Progression of daily flower maturation of the PG and PA morphs under natural light conditions (top) and continuous illumination (bottom). The small circles show close-up images of the stigmas (left circles) and anthers (right circles). Images at the time of anther dehiscence and style rotation are highlighted by blue borders. The scale bar is 1 cm.
Extended Data Fig. 2 Genome assembly and annotation of the PA and PG morphs in the Alpinia mutica genome.

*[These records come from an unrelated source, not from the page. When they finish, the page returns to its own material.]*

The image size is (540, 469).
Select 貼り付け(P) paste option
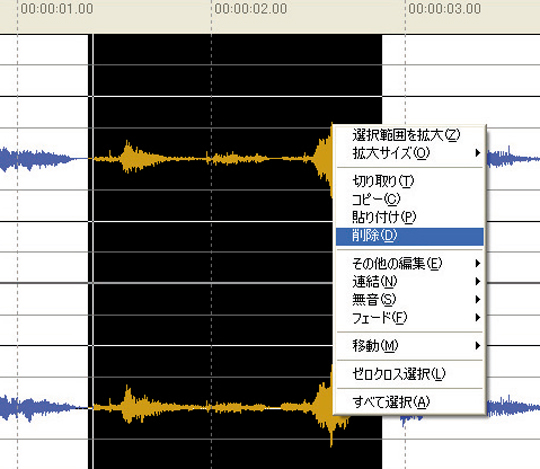[409, 217]
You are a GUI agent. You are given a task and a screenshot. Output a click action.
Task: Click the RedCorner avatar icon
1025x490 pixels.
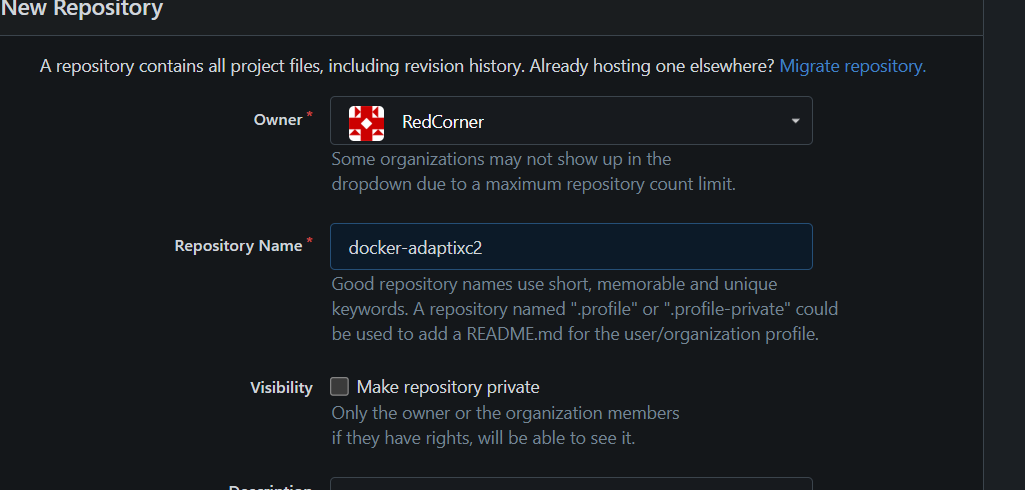point(366,122)

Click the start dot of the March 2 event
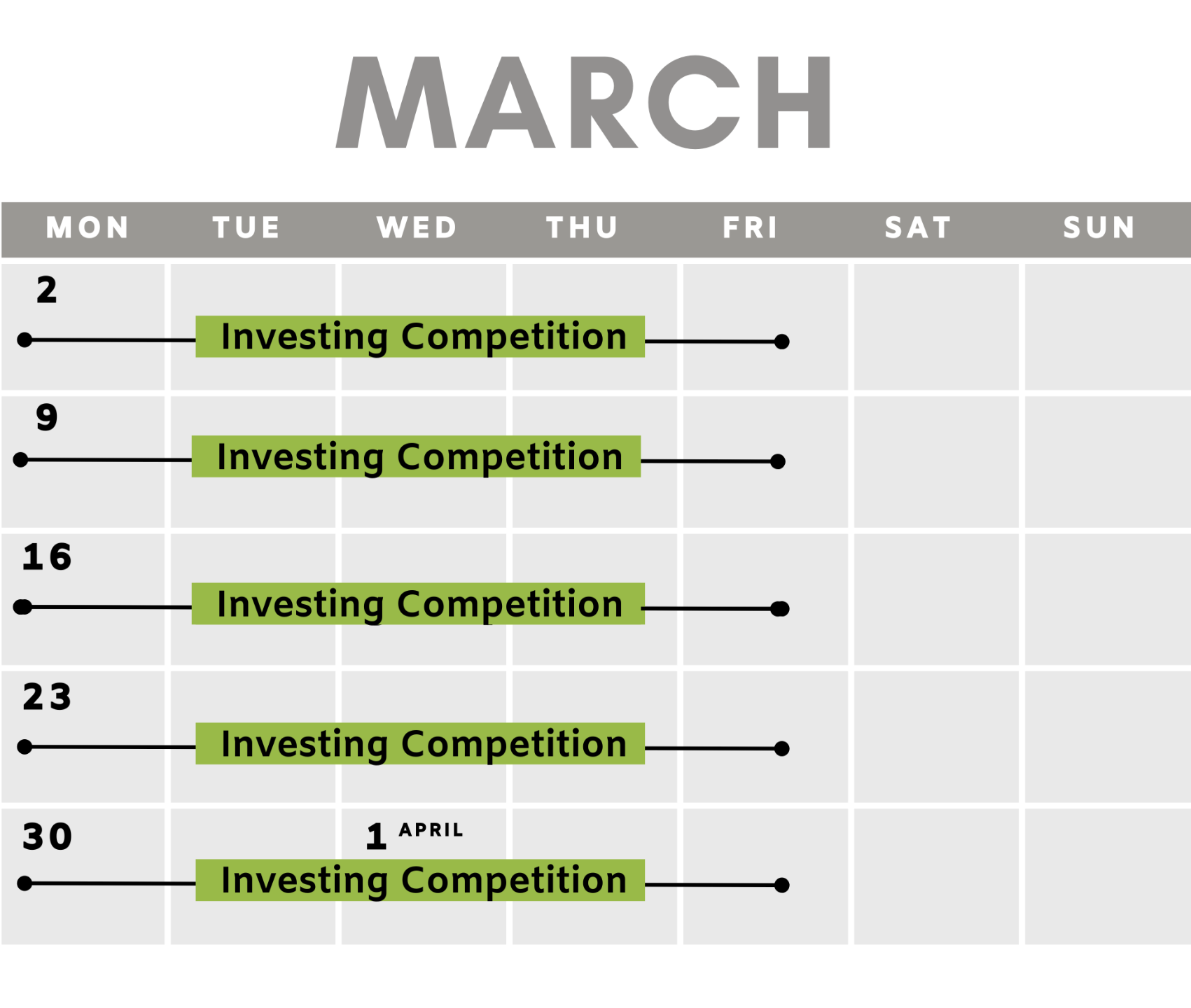tap(25, 340)
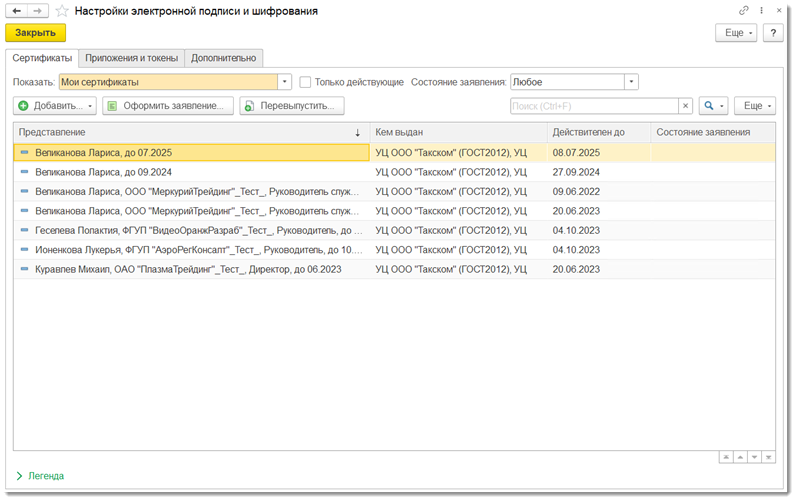Copy link using the chain icon
Screen dimensions: 796x501
coord(744,10)
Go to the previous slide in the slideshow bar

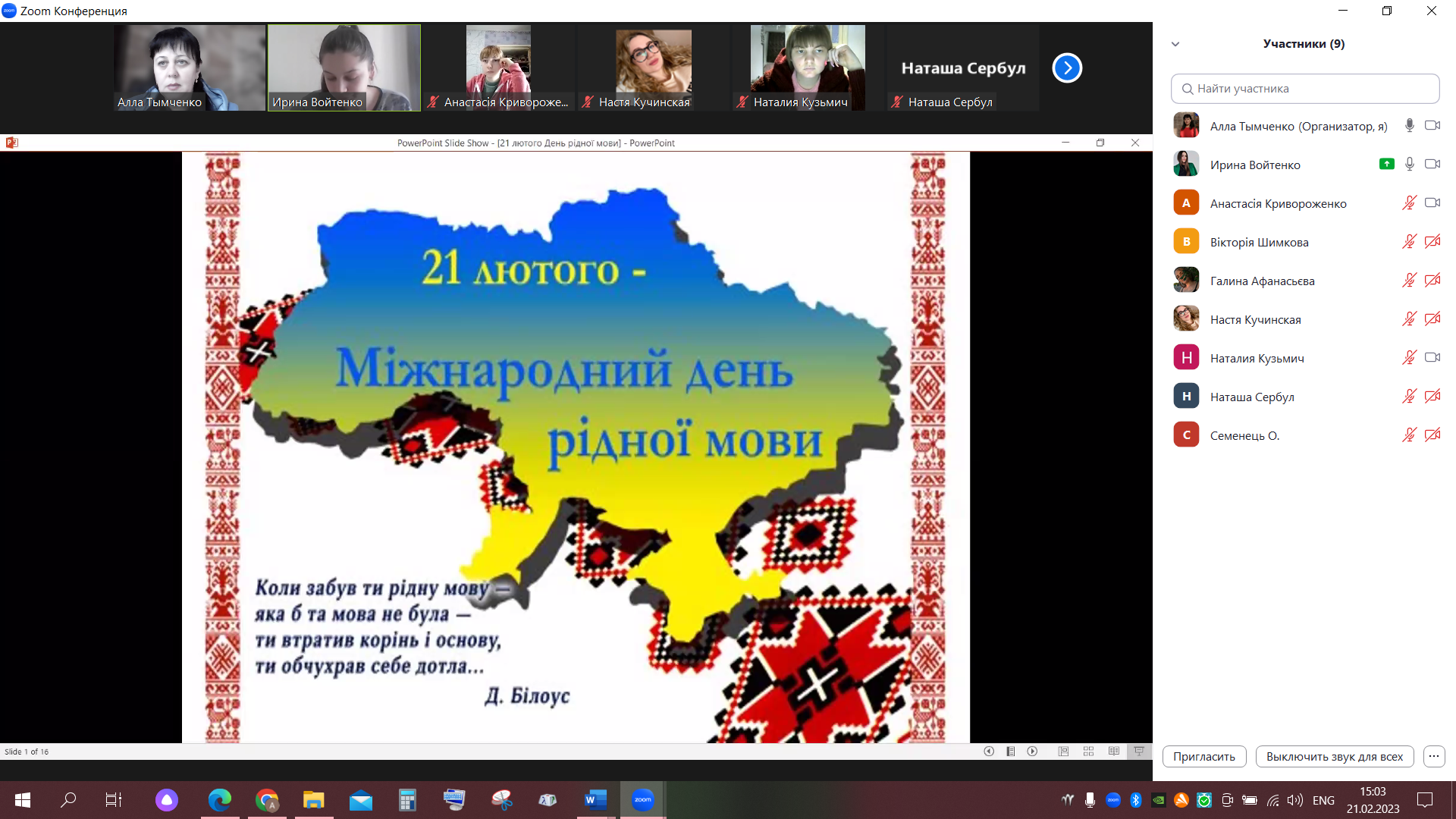click(x=989, y=752)
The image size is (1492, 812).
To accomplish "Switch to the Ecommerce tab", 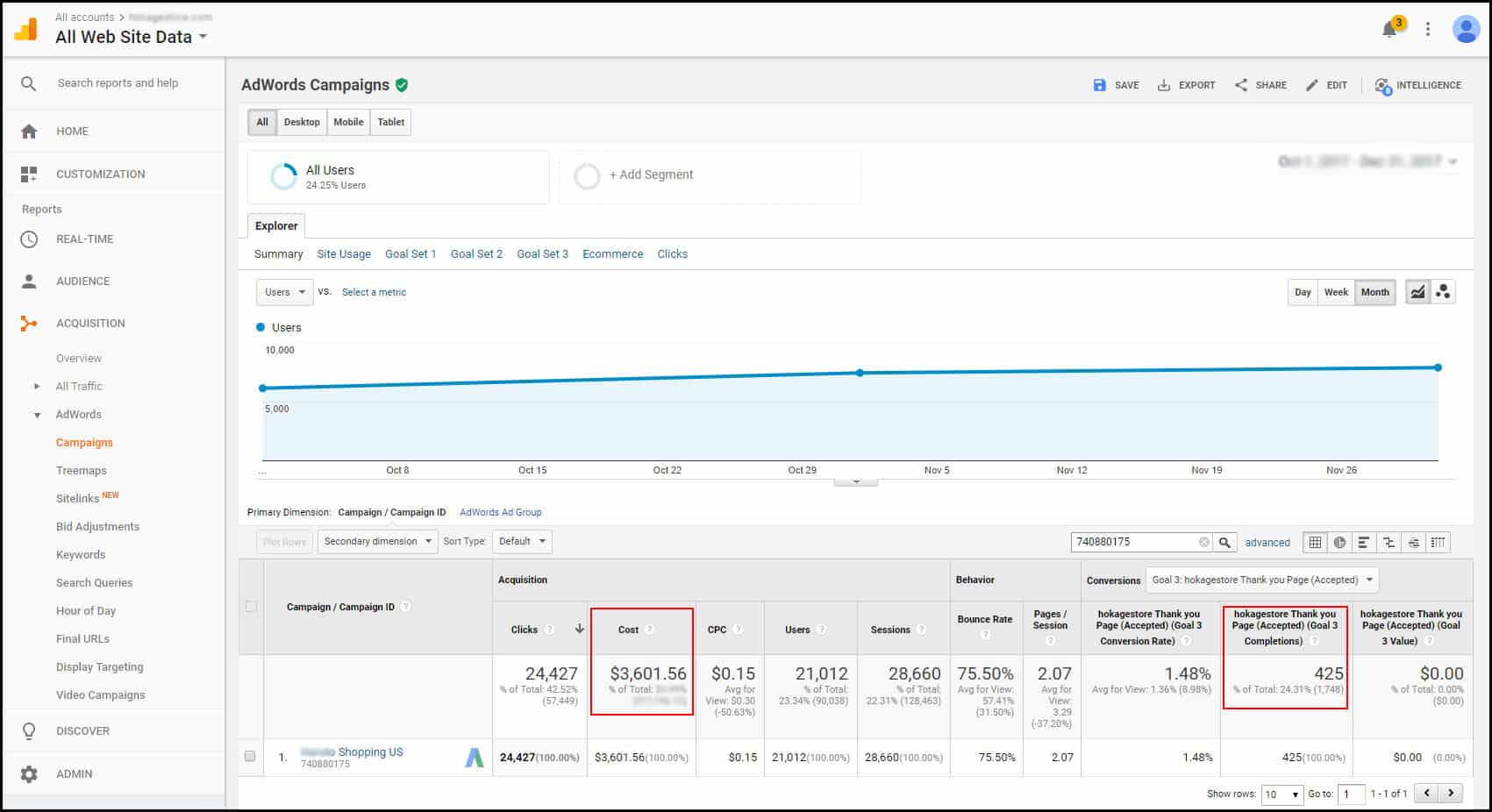I will (612, 253).
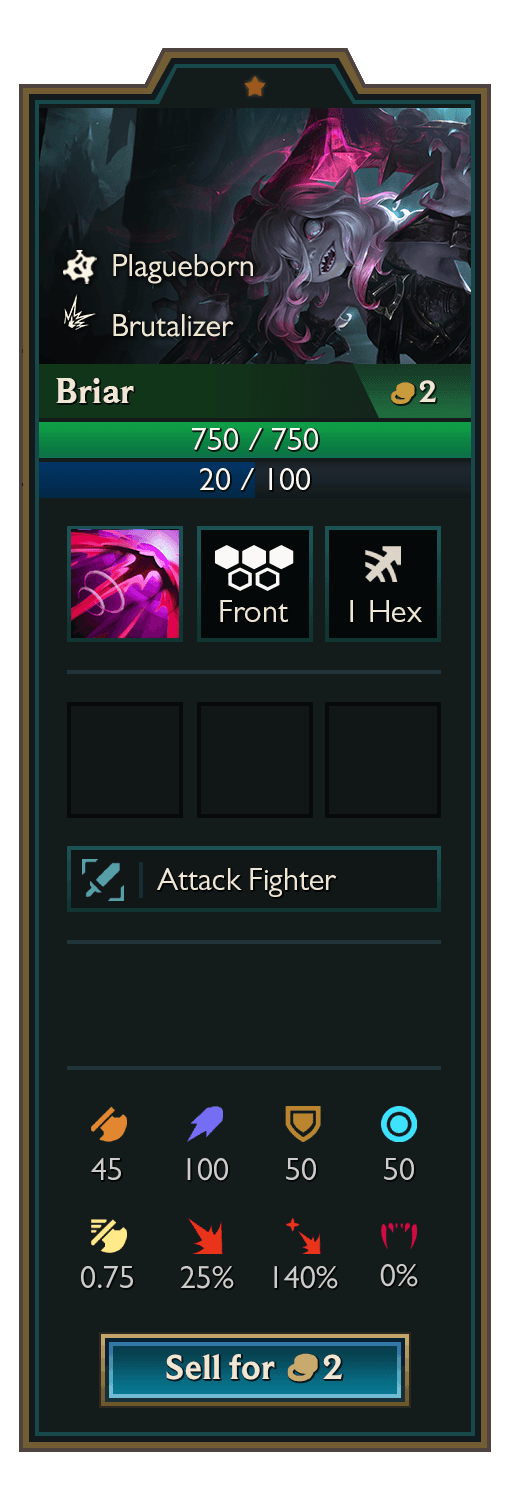Click the Sell for 2 button
This screenshot has width=510, height=1500.
click(254, 1368)
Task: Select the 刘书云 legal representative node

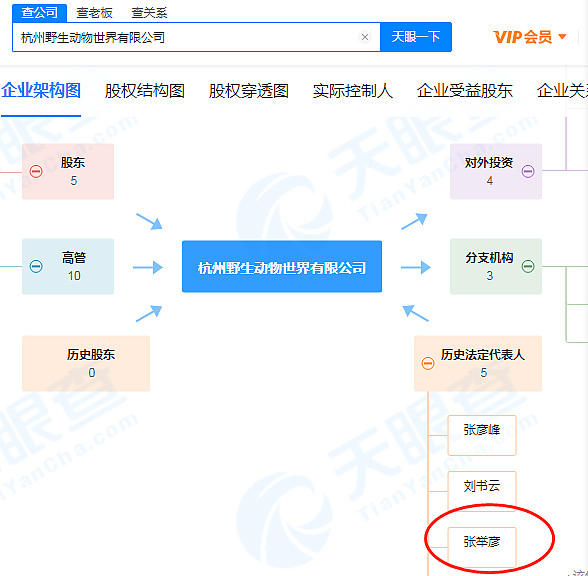Action: (x=482, y=491)
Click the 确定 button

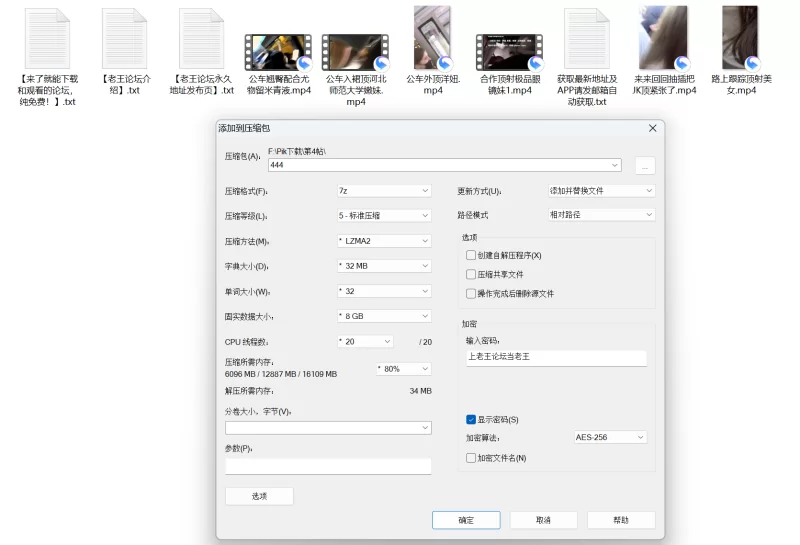[466, 520]

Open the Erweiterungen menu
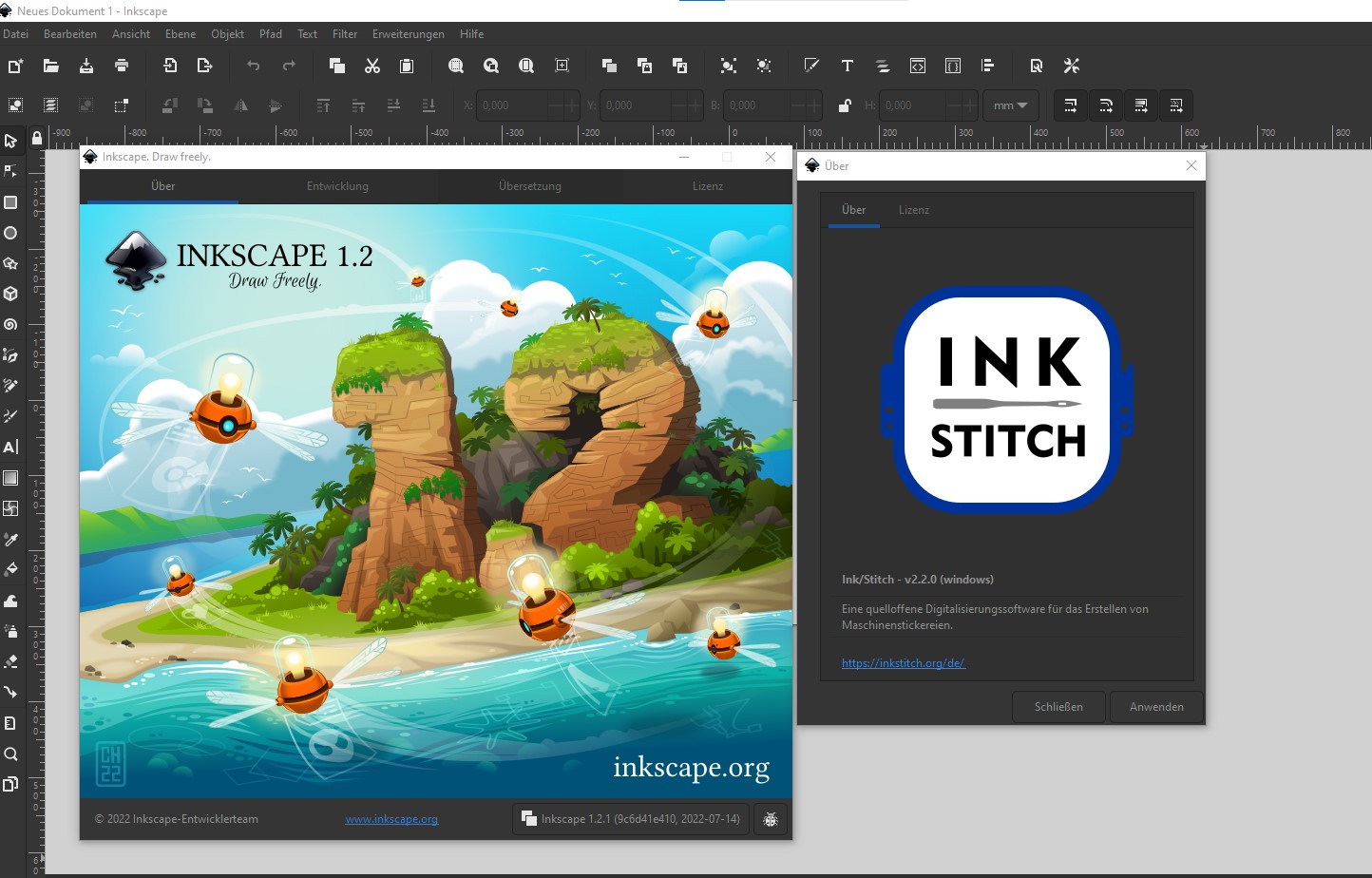tap(408, 34)

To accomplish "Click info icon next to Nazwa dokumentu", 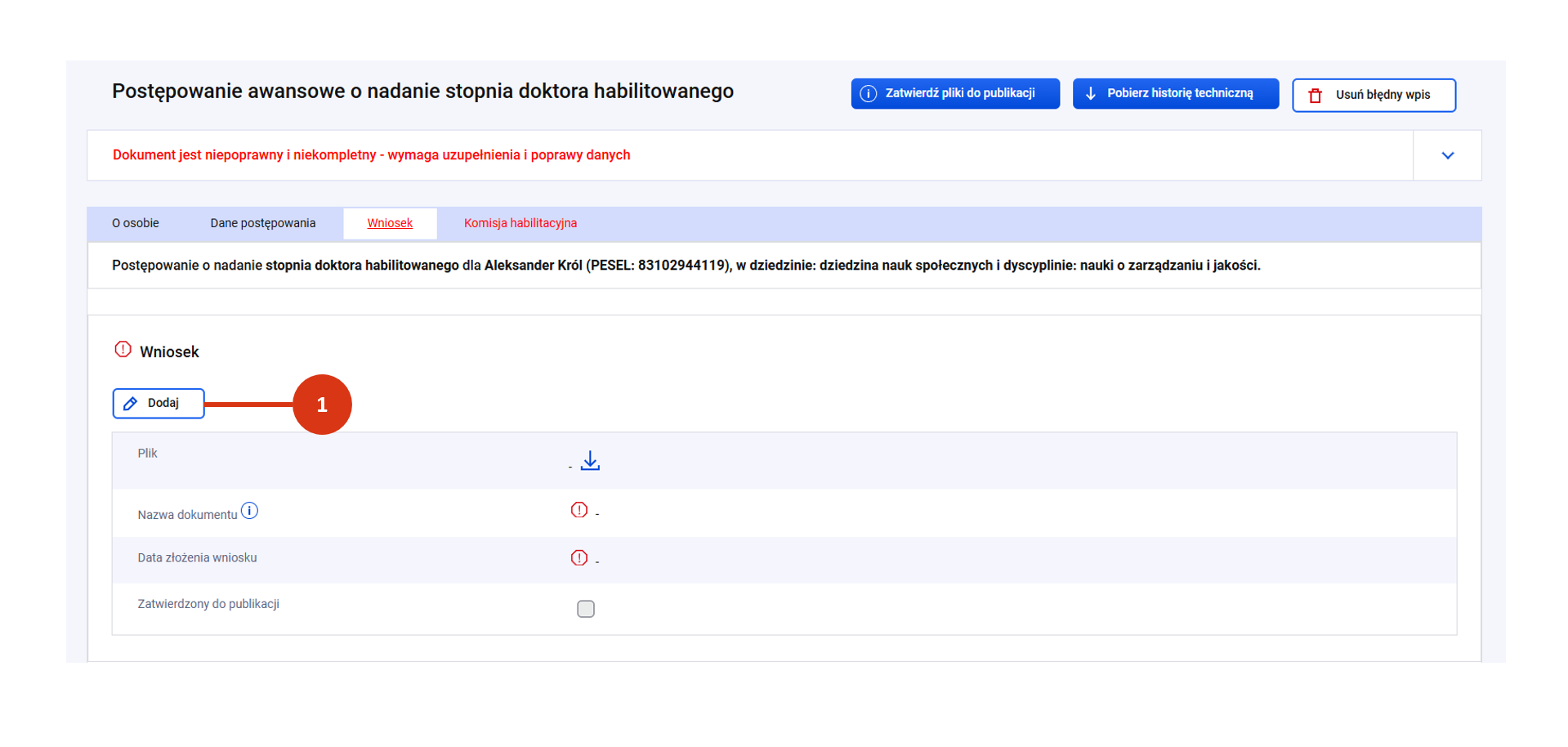I will tap(250, 512).
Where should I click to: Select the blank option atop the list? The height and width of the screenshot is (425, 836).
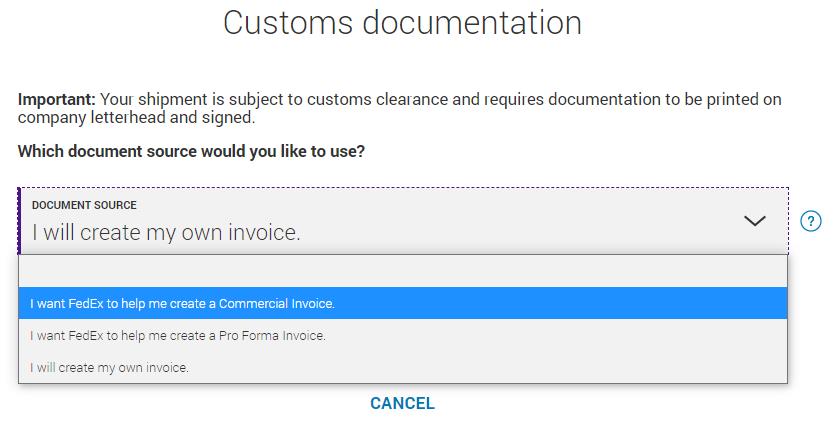click(x=403, y=271)
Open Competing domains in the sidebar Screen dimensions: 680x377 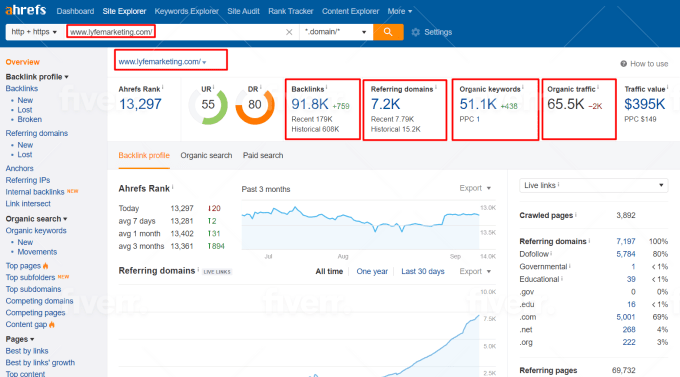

a, Genome survey of the PA morph based on k-mer distribution of Illumina data. The k-mer distributions were constructed on the basis of 31-mers. b, Assembly and annotation pipeline of all sequencing data into the four haplotypes of the PA and PG morphs. Red-dashed square indicates the procedure of gene annotation. c, Hi-C contact map showing the 24 pseudochromosomes for the PA morph haplotype 2 (H2) genome using Hi-C reads. Numbers along diagonal line are chromosome numbers. d, Gene synteny among the four haplotypes of PA and PG morphs.
Extended Data Fig. 3 Comparison of genetic diversity (π) between the two dichogamous morphs in and around the DDR.
a, Genetic diversity (π) of PA and PG morphs across the DDR and adjacent region. Box plot in the upper right corner indicates the general π of PG is significantly lower than the π of PA with ****P < 0.0001 estimated by two-tailed Mann-Whitney U test. Number of samples are indicated on bar. The central lines within the box plots represent the medians, the box represents the interquartile range. The data are presented as the mean ± SEM and the whiskers extend to minima and maxima. b, Difference of π between PA Vs. PG. The gray vertical line indicates the position of SMPED1.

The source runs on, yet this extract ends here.